Тучи сбились куда-то к горизонту, открывая беспощадно яркое солнце; воздух дрожал жарким маревом, как перед грозой. Пахло нагретым мрамором, землёй, ломкими стеблями ирисов и ещё – вот странно – нежной пудрой, как в девичьем будуаре.

В горле стоял комок.

Мэдди нашла мою руку и крепко сжала.

– Вы поговорили с Шарлоттой об этом? – тихо спросила я.

Детектив глубоко вздохнул и отёр лицо ладонями, точно умываясь.
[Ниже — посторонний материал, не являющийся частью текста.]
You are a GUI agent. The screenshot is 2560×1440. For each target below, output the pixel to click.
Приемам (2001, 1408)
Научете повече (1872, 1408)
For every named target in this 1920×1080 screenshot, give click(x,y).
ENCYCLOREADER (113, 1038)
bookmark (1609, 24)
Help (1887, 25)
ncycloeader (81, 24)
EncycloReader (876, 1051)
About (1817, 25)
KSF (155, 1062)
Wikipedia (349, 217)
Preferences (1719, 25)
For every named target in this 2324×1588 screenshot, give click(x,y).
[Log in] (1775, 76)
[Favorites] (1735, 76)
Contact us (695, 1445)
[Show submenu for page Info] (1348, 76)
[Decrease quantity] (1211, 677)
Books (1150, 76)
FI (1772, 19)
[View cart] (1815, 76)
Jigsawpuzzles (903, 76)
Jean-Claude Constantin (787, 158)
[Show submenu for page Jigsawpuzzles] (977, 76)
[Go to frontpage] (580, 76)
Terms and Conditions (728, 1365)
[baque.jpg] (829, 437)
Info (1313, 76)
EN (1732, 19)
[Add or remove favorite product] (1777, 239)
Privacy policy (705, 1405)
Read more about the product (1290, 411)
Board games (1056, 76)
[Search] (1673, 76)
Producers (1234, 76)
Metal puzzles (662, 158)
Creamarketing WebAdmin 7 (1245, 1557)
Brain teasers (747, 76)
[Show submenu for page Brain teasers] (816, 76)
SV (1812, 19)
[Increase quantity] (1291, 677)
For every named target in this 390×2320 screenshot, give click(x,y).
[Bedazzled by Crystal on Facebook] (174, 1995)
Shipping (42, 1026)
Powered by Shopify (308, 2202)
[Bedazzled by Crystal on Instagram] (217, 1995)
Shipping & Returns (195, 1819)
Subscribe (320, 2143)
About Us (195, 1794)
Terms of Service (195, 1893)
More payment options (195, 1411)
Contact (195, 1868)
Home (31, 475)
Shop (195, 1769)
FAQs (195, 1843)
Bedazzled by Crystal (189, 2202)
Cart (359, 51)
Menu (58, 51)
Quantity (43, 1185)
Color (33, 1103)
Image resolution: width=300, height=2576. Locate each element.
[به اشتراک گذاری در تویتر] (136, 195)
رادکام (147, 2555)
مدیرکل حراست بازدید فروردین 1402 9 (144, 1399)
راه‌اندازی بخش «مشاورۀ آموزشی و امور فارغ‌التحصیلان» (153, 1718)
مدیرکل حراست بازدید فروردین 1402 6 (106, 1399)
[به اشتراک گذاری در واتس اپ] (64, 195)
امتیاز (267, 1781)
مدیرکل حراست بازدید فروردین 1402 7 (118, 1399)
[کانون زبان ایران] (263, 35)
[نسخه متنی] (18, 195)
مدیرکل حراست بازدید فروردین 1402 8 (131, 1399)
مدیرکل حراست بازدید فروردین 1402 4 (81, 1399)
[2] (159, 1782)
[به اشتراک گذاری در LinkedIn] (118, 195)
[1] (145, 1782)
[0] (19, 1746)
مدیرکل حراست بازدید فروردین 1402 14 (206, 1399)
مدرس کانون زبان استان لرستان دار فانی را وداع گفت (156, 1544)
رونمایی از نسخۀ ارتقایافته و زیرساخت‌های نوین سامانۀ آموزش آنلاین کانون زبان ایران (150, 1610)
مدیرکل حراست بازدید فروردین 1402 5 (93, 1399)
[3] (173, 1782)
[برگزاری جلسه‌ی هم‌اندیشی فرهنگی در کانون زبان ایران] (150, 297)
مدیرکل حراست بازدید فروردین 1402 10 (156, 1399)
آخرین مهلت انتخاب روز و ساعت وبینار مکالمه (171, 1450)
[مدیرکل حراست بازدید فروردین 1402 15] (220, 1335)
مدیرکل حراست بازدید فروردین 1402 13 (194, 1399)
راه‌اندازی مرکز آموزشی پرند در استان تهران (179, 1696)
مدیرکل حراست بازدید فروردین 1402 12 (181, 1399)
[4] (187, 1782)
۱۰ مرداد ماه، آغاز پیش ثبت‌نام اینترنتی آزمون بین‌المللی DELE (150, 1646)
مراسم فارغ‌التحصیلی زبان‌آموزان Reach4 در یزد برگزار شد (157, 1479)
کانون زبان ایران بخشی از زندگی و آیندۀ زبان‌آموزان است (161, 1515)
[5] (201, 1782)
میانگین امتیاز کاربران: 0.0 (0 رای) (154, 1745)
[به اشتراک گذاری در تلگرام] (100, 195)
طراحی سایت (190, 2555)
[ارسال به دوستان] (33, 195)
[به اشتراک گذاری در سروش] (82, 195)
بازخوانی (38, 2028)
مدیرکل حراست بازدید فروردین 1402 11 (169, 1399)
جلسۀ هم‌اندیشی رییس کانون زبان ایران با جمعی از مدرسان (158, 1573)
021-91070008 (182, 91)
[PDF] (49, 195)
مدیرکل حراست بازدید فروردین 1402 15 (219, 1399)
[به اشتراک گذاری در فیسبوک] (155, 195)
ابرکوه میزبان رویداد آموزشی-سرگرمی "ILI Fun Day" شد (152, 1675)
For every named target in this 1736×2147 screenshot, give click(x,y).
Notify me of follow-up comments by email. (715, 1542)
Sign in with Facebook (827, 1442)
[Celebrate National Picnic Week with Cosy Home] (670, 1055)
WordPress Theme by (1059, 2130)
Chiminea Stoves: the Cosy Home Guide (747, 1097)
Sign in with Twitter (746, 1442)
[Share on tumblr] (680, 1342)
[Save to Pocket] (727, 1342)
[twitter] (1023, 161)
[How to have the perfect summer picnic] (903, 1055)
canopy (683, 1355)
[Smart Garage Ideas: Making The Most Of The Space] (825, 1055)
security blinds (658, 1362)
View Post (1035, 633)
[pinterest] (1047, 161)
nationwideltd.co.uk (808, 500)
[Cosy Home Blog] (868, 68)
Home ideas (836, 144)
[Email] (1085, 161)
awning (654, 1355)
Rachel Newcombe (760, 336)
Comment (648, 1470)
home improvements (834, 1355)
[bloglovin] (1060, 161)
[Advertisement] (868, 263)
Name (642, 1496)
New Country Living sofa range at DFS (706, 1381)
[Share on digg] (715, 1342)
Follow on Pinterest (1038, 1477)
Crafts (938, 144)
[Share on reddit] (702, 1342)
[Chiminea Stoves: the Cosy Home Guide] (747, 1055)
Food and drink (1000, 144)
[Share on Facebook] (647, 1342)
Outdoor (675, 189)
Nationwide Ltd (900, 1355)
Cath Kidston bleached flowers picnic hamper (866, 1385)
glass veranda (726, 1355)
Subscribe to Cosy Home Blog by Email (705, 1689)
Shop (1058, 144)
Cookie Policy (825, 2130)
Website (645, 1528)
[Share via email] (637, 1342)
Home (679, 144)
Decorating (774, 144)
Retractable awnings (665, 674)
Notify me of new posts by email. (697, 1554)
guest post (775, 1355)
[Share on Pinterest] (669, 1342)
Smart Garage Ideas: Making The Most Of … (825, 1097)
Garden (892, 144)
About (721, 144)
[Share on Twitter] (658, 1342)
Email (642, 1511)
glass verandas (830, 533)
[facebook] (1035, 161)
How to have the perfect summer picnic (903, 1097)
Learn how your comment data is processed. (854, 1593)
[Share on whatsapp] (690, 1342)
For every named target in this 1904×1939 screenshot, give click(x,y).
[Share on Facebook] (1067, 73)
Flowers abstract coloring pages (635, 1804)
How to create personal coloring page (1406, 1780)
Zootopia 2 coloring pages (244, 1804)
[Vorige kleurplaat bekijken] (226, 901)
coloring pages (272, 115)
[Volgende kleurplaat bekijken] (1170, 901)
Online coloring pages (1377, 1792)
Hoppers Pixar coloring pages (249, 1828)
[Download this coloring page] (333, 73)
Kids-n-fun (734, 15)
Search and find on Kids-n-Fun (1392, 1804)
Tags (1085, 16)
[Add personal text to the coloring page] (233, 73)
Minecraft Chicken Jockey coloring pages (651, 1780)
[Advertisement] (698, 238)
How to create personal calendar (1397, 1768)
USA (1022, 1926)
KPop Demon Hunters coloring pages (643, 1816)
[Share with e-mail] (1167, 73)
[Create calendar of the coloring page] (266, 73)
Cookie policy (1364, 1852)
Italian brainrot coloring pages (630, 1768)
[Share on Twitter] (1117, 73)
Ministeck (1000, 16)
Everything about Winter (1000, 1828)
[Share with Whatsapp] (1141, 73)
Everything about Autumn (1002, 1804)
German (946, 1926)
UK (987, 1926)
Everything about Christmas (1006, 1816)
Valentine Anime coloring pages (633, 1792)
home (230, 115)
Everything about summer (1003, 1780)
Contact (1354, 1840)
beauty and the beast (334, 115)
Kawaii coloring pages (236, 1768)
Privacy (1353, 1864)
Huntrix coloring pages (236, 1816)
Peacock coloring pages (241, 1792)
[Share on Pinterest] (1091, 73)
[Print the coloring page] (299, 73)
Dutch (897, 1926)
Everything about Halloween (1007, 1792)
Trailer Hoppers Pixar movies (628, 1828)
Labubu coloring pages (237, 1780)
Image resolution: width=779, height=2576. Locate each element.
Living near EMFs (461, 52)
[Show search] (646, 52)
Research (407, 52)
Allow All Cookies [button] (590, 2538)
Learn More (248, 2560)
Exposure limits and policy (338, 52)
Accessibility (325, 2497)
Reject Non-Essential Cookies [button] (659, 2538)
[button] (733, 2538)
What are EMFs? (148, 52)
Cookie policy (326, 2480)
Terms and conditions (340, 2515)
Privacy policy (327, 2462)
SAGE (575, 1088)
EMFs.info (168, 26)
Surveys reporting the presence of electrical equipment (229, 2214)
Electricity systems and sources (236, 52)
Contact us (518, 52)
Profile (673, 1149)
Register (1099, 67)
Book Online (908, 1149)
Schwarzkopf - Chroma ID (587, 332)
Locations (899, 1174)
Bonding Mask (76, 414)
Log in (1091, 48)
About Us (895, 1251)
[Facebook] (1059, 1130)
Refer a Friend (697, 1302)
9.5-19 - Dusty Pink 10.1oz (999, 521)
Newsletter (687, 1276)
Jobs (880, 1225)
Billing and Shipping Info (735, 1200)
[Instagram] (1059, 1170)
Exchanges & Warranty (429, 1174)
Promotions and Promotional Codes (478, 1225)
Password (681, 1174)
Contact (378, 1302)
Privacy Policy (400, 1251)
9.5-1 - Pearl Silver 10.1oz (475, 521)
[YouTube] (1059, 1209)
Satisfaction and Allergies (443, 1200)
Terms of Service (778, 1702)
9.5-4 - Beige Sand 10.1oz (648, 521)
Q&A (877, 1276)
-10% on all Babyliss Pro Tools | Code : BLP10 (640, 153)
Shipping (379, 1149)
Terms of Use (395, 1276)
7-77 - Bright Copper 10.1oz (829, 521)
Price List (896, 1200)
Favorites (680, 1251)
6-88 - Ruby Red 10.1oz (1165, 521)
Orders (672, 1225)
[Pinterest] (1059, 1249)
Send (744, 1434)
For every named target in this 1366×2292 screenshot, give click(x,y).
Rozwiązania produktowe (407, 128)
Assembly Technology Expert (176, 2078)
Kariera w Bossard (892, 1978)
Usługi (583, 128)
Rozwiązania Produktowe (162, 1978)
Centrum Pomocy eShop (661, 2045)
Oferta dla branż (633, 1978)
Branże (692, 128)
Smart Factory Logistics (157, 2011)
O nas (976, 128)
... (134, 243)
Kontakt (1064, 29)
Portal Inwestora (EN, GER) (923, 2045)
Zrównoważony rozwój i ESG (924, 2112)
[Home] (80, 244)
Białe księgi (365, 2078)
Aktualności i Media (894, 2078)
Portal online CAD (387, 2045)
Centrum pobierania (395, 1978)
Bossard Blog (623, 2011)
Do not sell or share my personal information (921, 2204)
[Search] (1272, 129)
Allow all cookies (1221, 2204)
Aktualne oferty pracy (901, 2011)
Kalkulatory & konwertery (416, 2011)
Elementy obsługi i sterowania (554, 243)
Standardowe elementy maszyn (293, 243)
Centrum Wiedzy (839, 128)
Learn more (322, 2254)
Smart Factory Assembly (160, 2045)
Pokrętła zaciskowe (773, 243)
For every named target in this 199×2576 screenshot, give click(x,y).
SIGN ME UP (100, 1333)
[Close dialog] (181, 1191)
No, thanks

– Нет. Нет, я… сделал вид, что не знаю. Мне казалось, что всё ещё можно исправить. Это же дочь самой Фрэнсис Марсден, конечно, у неё чудовищное воспитание, чего другого-то ожидать? – криво улыбнулся он, явно глумясь над сами собою из прошлого. – Но ведь любовь меняет людей, и Лотта непременно изменится – вот насмотрится на меня и сама решит жить иначе, надо ведь… – он тяжело сглотнул и с трудом продолжил. – Надо ведь давать человеку шанс. Всегда. Загвоздка в том, что у Лотты тоже были планы – и они отличались от моих.

Дальше Эллис рассказывал скупо, но и такого сухого переложения фактов хватило, чтобы меня замутило. Мэдди, судя по ужасающей бледности, тоже чувствовала себя не лучше, однако не позволяла себе ни единого восклицания, осуждающего или удивлённого.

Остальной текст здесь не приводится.